Begini Modus Bupati Ade Yasin Suap Pegawai BPK

Rabu, 18 Mei 2022 – 14:23 WIB

Ilustrasi Komisi Pemberantasan Korupsi (Foto: Istimewa)

Ilustrasi Komisi Pemberantasan Korupsi (Foto: Istimewa)

JAKARTA, REQnews – Komisi Pemberantasan Korupsi (KPK) mengungkapkan modus yang diduga dilakukan Bupati Ade Yasin untuk menyuap pegawai Badan Pemeriksa Keuangan (BPK) perwakilan Jawa Barat. KPK menduga Bupati Bogor Ade Yasin menyuap pegawai BPK Anthon Merdiansyah (ATM) dkk dengan dalih dana operasional audit.

KPK telah memeriksa sembilan saksi terkait kasus suap pengurusan laporan keuangan Pemkab Bogor tahun anggaran 2021.

"Seluruh saksi hadir dan dikonfirmasi antara lain terkait dengan dugaan adanya perintah dari Tersangka AY untuk mengumpulkan sejumlah uang yang kemudian diduga diberikan kepada Tersangka ATM dkk sebagai dana operasional pemeriksa selama proses audit berlangsung," kata Plt Juru Bicara KPK Ali Fikri kepada wartawan, Rabu 18 Mei 2022.

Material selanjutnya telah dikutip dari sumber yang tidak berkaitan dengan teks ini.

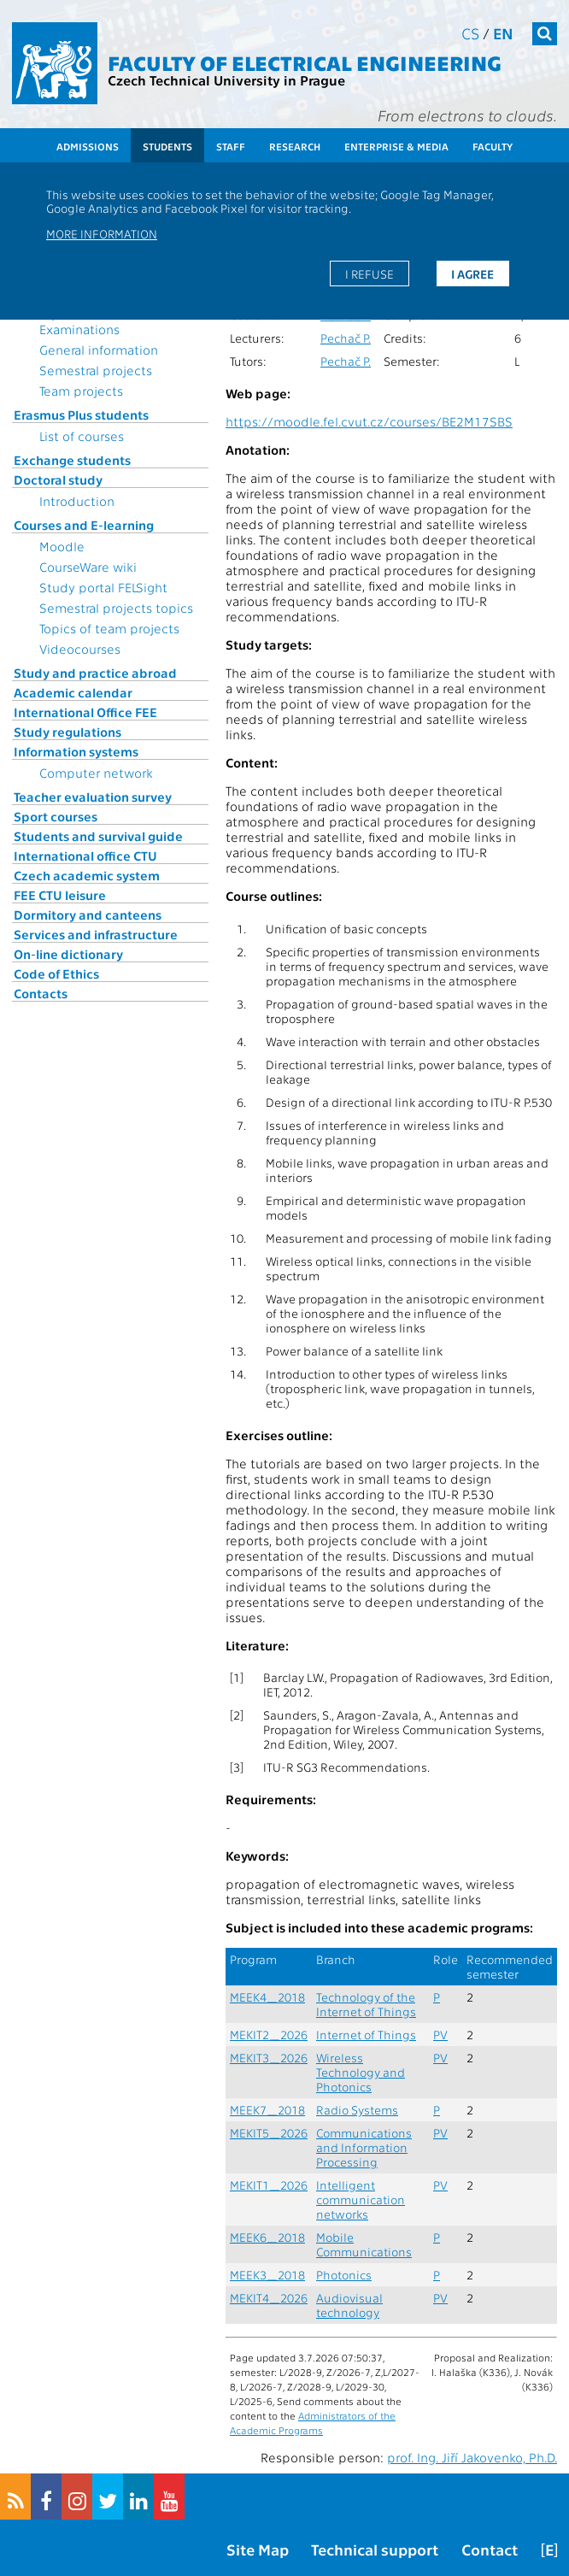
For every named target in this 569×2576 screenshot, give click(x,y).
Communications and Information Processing (364, 2147)
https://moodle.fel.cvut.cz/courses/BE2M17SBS (369, 421)
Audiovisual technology (349, 2305)
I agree (472, 273)
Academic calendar (73, 692)
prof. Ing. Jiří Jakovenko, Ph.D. (472, 2457)
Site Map (257, 2549)
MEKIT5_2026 (269, 2133)
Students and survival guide (98, 836)
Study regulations (67, 731)
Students (167, 146)
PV (440, 2034)
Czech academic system (87, 875)
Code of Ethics (56, 973)
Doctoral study (58, 479)
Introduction (76, 501)
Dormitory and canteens (87, 914)
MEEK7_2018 (267, 2110)
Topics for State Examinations (85, 321)
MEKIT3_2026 (269, 2057)
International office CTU (85, 855)
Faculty (492, 146)
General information (98, 349)
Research (294, 146)
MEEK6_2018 (267, 2237)
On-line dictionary (68, 954)
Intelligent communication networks (360, 2199)
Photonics (344, 2274)
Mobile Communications (364, 2244)
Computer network (96, 772)
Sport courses (55, 816)
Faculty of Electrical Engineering (305, 62)
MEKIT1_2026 (269, 2185)
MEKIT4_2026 (269, 2298)
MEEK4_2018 (267, 1997)
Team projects (81, 390)
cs (470, 33)
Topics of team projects (109, 628)
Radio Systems (357, 2110)
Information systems (76, 751)
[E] (549, 2549)
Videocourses (79, 648)
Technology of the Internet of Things (366, 2004)
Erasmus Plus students (81, 414)
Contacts (40, 993)
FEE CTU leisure (60, 895)
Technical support (374, 2549)
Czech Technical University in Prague (226, 80)
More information (101, 233)
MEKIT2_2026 (269, 2034)
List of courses (81, 436)
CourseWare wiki (88, 566)
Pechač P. (345, 338)
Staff (230, 146)
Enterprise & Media (396, 146)
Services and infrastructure (96, 934)
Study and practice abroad (95, 672)
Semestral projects (95, 370)
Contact (489, 2549)
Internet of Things (366, 2034)
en (503, 33)
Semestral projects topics (116, 607)
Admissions (87, 146)
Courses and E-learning (84, 524)
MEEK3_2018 (267, 2274)
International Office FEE (85, 712)
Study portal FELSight (103, 587)
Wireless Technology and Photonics (360, 2072)
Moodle (62, 546)
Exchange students (72, 460)
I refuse (369, 273)
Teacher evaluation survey (93, 796)
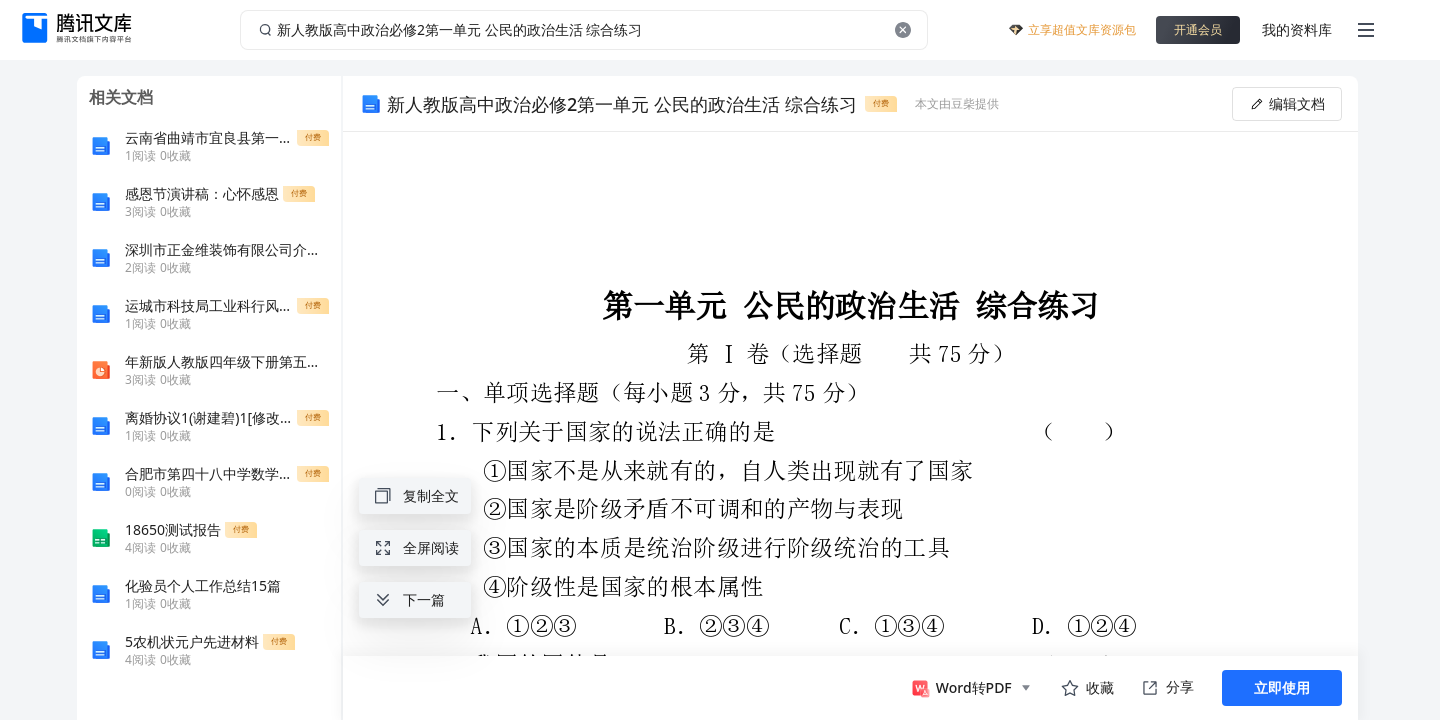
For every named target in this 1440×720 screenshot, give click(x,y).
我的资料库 (1297, 29)
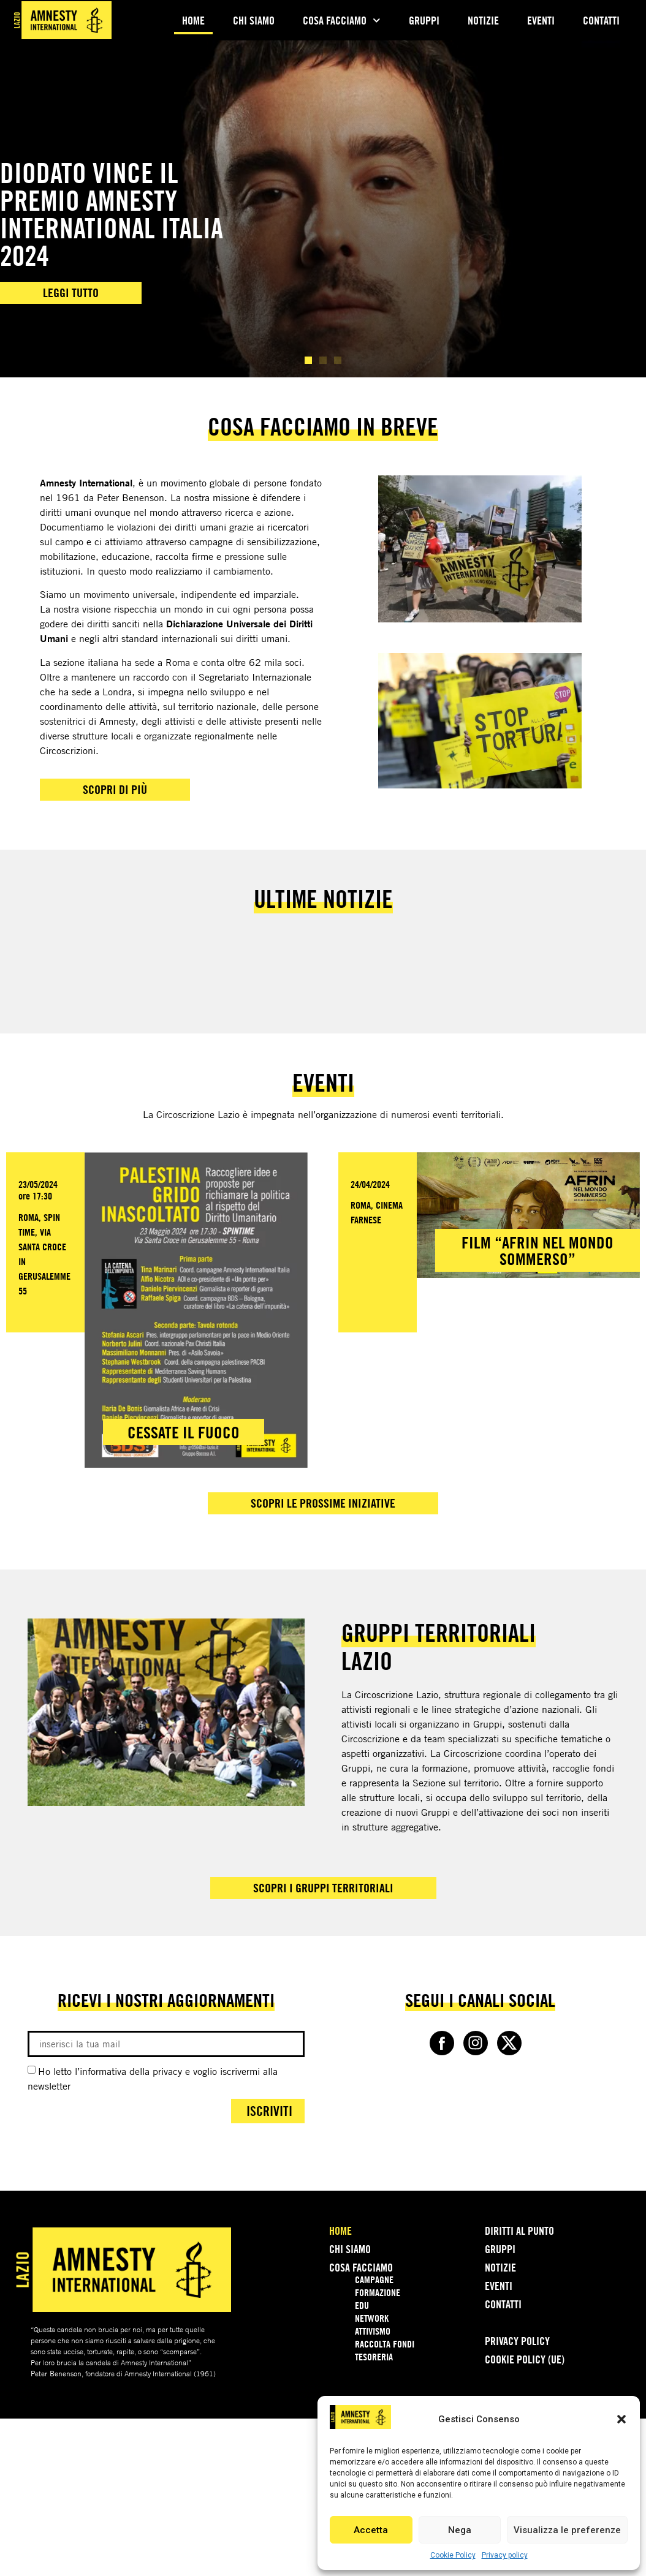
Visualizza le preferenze (567, 2530)
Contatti (601, 20)
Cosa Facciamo (342, 20)
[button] (621, 2419)
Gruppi (424, 20)
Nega (459, 2530)
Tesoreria (374, 2357)
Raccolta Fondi (384, 2344)
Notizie (483, 20)
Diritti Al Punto (519, 2230)
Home (193, 20)
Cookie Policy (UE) (524, 2359)
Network (372, 2318)
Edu (362, 2305)
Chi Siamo (254, 20)
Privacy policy (505, 2555)
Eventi (541, 20)
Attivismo (372, 2331)
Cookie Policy (453, 2555)
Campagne (374, 2279)
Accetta (371, 2530)
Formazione (377, 2292)
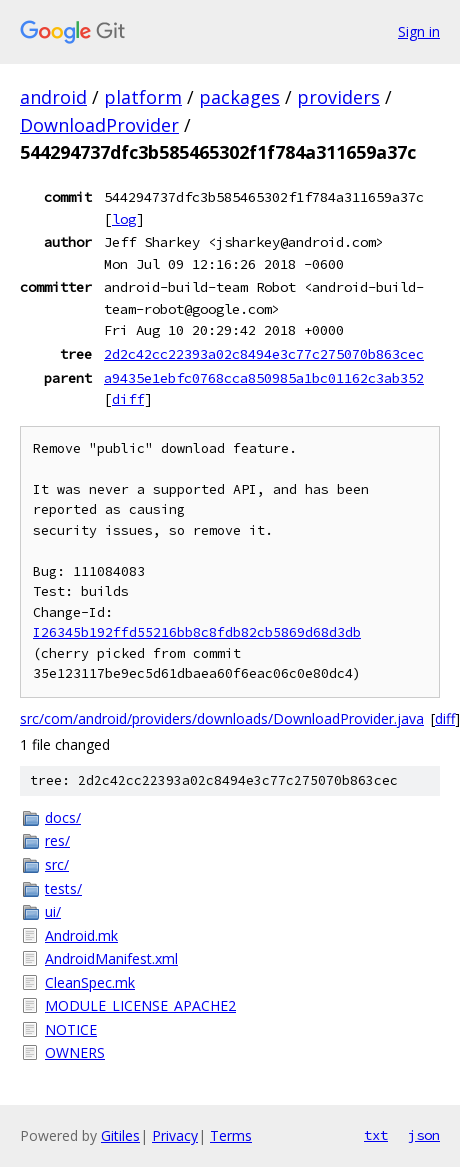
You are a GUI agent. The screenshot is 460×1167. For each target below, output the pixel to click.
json (424, 1135)
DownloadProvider (99, 125)
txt (376, 1135)
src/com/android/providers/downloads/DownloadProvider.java (222, 718)
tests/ (63, 888)
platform (143, 97)
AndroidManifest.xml (111, 958)
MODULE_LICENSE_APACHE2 (140, 1005)
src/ (57, 864)
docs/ (63, 817)
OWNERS (75, 1052)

Kesembilan saksi itu diperiksa pada Selasa 17 Mei 2022 di gedung KPK Merah Putih. Mereka diperiksa untuk tersangka Ade Yasin. Saksi itu adalah:


1. Arif Rahman (Kepala Bappenda Kab Bogor)
2. Yukie Meistisia Anandaputri (PNS/ Wakil Direktur RSUD CIAWI Bogor)
3. Irman Gapur (PNS/ PPK di RSUD Ciawi Bogor)
4. Yeni Naryani (PNS/ Kasubbid Akuntansi BPKAD Kab. Bogor)
5. Deri Harianto (PNS/ Staf Bagian Keuangan Sekretariat Daerah Kab. Bogor)
6. Mika Rosadi (PNS/ Staf di Bappenda Kab. Bogor)
7. Iwan Setiawan (PNS/ Staf Dinas PUPR Kab. Bogor)
8. Nadia Septiyani (Staf outsourcing di Bagian Keuangan Sekretariat Daerah Kab. Bogor)
9. Tubagus Hidayat (Staf outsourcing di Bagian Keuangan Sekretariat Daerah Kab. Bogor)

 

Diketahui, Bupati Bogor Ade Yasin menjadi tersangka suap terkait pengurusan laporan keuangan Pemkab Bogor. Ia menyuap hingga Rp 1,9 miliar ke pegawai BPK Perwakilan Jawa Barat agar Kabupaten Bogor bisa kembali mendapat predikat wajar tanpa pengecualian (WTP) untuk tahun 2021 dari BPK Perwakilan Jawa Barat.